TOKYO (Reuters) – Oil prices fell on Wednesday on concerns over how quickly fuel demand will recover even as lockdowns ease in many countries with falling coronavirus cases, with U.S.-China tensions adding to pressure.

Brent crude LCOc1 futures fell 40 cents, or 0.7%, to $35.77 by 0009 GMT, after falling 1.8% on Tuesday. U.S. West Texas Intermediate (WTI) crude futures CLc1 were down 49 cents, or 1.2%, at $33.95 a barrel, having risen 3.3% the previous session.

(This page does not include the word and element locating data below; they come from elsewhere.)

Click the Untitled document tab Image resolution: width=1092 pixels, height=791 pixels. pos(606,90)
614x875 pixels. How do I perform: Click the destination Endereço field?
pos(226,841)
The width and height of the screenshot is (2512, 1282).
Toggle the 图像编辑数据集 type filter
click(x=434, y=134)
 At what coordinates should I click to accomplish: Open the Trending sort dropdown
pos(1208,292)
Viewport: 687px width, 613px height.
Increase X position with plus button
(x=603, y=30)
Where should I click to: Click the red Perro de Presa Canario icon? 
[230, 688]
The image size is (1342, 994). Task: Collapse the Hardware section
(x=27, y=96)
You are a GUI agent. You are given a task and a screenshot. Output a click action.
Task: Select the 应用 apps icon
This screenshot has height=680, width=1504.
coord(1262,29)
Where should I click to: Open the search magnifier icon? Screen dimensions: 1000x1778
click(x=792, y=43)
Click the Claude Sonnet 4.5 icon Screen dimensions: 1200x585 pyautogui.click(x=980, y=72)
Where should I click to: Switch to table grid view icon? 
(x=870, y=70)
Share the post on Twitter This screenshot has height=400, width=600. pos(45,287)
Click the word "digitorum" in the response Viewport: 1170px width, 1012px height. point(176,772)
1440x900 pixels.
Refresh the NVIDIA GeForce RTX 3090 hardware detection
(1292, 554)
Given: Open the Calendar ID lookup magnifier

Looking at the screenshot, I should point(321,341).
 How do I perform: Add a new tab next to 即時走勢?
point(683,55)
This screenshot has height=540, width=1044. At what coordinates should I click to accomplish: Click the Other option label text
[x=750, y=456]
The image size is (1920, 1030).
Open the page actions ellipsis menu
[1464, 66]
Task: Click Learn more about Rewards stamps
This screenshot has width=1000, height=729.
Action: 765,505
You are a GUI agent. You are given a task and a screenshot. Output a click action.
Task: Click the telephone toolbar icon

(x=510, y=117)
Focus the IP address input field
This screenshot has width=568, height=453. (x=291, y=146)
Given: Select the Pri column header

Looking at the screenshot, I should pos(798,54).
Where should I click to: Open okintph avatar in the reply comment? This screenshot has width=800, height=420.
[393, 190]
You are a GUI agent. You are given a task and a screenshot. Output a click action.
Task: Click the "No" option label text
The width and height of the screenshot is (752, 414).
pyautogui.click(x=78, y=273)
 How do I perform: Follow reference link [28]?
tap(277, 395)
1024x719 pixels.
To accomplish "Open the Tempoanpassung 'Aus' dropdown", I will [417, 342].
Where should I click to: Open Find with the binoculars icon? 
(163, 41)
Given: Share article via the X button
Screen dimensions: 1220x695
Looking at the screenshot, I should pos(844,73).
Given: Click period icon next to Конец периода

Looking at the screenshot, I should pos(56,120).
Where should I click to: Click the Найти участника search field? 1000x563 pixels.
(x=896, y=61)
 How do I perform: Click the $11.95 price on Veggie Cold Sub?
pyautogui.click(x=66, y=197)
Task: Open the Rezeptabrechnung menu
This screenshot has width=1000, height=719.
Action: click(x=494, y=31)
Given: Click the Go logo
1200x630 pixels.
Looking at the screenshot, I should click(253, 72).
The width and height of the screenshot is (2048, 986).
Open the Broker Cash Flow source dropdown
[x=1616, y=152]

The Organization of the Petroleum Exporting Countries and producers including Russia, a grouping referred to as OPEC+, are cutting their output by almost 10 million barrels per day in May-June to buttress prices as the coronavirus pandemic quarantines have slashed fuel demand.

In the United States, where some states are opening up after lockdowns, optimism about demand recovering has supported sentiment, but the recovery is fragile, analysts caution as the Memorial Day holiday just passed in the United States typically heralds the start of the peak demand season.

“Early estimates suggest gasoline demand is down by as much as 30% from last year as people stay close to home,” ANZ Research said in a note.

Still as U.S. demand picks up, however slowly, there are signs that inventories are falling. U.S. crude inventories are forecast to have fallen for a third week last week, according a Reuters poll of analysts.

Prices were also under press after U.S. President Donald Trump’s economic adviser, Larry Kudlow, said China was making “a big mistake” with national security legislation on Hong Kong.